To say that Osborn maintains a pristine appearance is a gross understatement. He looks more like a mathematician than a poet. There's some truth to that look. Before Osborn ever considered himself a poet, he was interested in a career in the scientific field. He wrote poetry as a child, but never with any serious intentions. As a self-described "Jack of All Trades," poetry seemed to be more of a pastime than a profession: "I wrote a poem when I was a kid called 'Big Bang of the City.' Basically, it was about a country boy who was interested in a city. It focused on collisions between ball-bearing like entities."

Coming from Readfield, Maine, Osborn grew up in a rural setting. He attended a public high school that offered no AP classes. During his lunch breaks, Osborn would teach himself mathematics so that he wouldn't be behind upon entering college. Had he been just a few years older, he might have taken some of his high school English classes with the critically acclaimed horror fiction writer Stephen King, who taught at Osborn's high school for some time. King or no King, the high school he attended did not afford him the opportunity to write much. "In a public high school, if you don't have AP courses, and you don't have small class sizes, you don't get much of an opportunity to do any writing because the teachers can't read it," he said. "So, I'm assuming that I always had a talent for this [writing], but I never got to explore it until Harvard."
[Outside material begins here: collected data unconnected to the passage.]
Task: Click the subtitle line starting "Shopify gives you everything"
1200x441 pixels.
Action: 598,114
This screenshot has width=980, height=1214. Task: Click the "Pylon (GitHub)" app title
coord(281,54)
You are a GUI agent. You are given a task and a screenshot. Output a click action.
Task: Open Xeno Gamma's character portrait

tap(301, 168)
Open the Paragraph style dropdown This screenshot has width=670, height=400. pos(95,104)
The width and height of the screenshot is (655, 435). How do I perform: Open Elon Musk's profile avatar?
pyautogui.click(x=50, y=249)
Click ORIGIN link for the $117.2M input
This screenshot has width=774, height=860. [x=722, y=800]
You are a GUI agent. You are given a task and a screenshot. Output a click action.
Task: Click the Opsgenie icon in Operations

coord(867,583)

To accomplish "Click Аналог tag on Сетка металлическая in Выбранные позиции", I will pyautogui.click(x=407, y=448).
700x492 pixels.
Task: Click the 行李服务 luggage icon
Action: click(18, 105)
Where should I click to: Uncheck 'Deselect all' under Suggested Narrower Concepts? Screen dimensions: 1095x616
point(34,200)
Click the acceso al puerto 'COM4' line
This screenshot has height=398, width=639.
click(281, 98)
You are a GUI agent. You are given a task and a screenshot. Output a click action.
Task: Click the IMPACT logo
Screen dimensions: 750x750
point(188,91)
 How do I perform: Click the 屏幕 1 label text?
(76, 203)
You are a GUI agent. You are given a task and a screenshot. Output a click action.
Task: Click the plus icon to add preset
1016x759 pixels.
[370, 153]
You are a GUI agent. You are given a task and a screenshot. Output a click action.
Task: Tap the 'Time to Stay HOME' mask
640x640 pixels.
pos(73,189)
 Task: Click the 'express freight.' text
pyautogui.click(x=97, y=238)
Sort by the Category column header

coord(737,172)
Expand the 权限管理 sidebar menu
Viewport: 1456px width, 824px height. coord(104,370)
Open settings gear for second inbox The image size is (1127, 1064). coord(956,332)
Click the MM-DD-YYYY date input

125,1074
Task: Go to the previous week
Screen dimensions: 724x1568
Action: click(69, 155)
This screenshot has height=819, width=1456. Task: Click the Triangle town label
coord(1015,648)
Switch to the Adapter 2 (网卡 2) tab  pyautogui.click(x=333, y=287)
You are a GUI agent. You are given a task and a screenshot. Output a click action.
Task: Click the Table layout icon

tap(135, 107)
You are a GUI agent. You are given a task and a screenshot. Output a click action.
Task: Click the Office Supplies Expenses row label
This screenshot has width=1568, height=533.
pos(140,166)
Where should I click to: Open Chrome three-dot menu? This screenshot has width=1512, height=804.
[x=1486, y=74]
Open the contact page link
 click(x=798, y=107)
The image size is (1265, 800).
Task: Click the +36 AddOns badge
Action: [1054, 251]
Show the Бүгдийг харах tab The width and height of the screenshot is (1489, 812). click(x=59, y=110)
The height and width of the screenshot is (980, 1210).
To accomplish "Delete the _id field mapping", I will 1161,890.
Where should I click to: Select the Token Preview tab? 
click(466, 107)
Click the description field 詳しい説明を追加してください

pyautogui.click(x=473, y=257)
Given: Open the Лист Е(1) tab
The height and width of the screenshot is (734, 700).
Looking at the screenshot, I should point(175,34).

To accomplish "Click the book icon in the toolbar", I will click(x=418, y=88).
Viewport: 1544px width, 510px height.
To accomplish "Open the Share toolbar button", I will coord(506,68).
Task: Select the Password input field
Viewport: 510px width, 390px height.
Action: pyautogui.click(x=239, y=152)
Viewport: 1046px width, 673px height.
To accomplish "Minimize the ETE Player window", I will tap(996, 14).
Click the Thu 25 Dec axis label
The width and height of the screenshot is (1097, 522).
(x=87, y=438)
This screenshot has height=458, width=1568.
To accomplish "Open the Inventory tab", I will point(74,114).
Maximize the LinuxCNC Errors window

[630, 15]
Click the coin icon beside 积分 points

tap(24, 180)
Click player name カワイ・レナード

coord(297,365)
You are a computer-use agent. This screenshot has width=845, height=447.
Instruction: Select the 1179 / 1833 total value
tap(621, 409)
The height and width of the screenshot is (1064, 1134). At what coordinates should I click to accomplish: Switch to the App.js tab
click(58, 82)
Upon entering Harvard as an undergraduate, Osborn planned to major in mathematics. Not long after he began his college career, however, he knew that math wasn't for him: "I was taking multi-variable calculus courses as a freshman. I was getting hundreds on all the tests, but so was everyone else. I didn't have any clue what it was all leading to. The classes were really boring. I knew that I was already a couple of years behind because the kids from the cities had been studying at elite science and math schools."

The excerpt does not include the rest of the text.